Ceeldheer, the southern-most district in Galguduud Region, Central Somalia, is located along the Indian Ocean. Its area of about 9000 sq km contains three physiognomic regions which form the major camel habitat. The first (region), Xarar, is a Transitional zone of grass - shrubland adjacent to an extensive grass plain. It is level to gently undulating, extending along the coast. The second (region), Carroguduud or Central Ridge, occupies the centre of the District. It has gentle slopes forming gullies in the eastern slopes which carry seasonal streams through the transitional zone and disappear in the grassland plain, never reaching the coast. The Central Ridge is closed to foraging of livestock during wet seasons (period of most intensive vegetative growth) because of incidence of a riibi - a biting fly which is also a disease vector for animals. The third (region), Buur or West, is an inland plateau. It has level to gently undulating slopes with stabilised, sometimes large, sand hills.

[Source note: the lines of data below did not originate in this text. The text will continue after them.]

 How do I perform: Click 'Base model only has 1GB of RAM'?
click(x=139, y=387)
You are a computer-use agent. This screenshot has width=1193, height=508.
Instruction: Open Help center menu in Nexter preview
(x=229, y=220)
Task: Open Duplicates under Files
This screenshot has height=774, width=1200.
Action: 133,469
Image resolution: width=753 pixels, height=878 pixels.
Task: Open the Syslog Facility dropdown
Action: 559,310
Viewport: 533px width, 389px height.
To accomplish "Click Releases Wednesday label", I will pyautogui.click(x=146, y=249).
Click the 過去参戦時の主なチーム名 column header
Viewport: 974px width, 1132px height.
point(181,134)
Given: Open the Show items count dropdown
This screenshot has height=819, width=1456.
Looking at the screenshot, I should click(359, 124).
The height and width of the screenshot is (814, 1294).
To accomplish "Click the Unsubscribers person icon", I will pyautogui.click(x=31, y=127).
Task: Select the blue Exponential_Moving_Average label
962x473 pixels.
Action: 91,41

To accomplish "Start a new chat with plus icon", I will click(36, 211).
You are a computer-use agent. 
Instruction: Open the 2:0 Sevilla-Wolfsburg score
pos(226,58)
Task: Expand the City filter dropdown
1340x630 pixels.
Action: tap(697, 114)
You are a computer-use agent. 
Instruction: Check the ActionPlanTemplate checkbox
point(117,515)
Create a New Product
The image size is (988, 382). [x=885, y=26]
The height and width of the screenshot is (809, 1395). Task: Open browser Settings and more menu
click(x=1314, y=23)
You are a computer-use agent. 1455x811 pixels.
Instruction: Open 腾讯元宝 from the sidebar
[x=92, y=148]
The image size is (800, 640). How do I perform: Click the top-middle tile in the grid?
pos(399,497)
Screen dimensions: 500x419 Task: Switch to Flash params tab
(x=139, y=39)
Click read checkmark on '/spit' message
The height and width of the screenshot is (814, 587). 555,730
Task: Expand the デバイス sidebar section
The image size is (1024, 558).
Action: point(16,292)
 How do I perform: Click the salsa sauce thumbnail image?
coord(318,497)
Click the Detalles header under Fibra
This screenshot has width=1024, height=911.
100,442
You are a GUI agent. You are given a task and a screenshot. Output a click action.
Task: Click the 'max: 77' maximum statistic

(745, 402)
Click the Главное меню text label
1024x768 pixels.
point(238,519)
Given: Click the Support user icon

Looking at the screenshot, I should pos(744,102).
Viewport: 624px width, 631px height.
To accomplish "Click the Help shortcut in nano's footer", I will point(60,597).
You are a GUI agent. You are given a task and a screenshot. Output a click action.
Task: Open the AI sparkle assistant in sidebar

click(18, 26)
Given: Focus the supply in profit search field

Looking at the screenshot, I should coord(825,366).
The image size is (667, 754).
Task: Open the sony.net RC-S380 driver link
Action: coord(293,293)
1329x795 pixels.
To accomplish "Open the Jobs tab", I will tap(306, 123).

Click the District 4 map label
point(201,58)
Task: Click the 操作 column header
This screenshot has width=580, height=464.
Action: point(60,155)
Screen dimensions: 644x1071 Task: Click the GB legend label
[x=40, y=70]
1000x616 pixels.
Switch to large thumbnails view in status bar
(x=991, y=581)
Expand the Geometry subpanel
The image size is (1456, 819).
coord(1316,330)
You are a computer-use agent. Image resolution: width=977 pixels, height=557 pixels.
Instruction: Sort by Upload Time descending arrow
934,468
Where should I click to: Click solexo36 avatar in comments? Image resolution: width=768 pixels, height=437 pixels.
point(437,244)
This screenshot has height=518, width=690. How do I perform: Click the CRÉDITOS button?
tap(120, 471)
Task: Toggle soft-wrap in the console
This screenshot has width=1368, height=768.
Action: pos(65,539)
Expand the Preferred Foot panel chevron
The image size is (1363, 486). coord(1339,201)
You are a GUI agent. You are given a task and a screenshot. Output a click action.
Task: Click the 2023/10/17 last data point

Traditional livestock production systems in Somalia involve camels as a source of food, prestige and security against environmental disasters. Many livestock production planners and researchers, especially foreign experts, have overlooked the usefulness of camels for the Somali pastoralists and their importance in the national economy. This paper discusses camel pastoralism, ownership, herd structure, foraging, watering, breeding, milking and the role of camelmen in Ceeldheer District of Central Somalia. It aims to provide an in depth understanding of the entire camel production system for livestock developers and policymakers.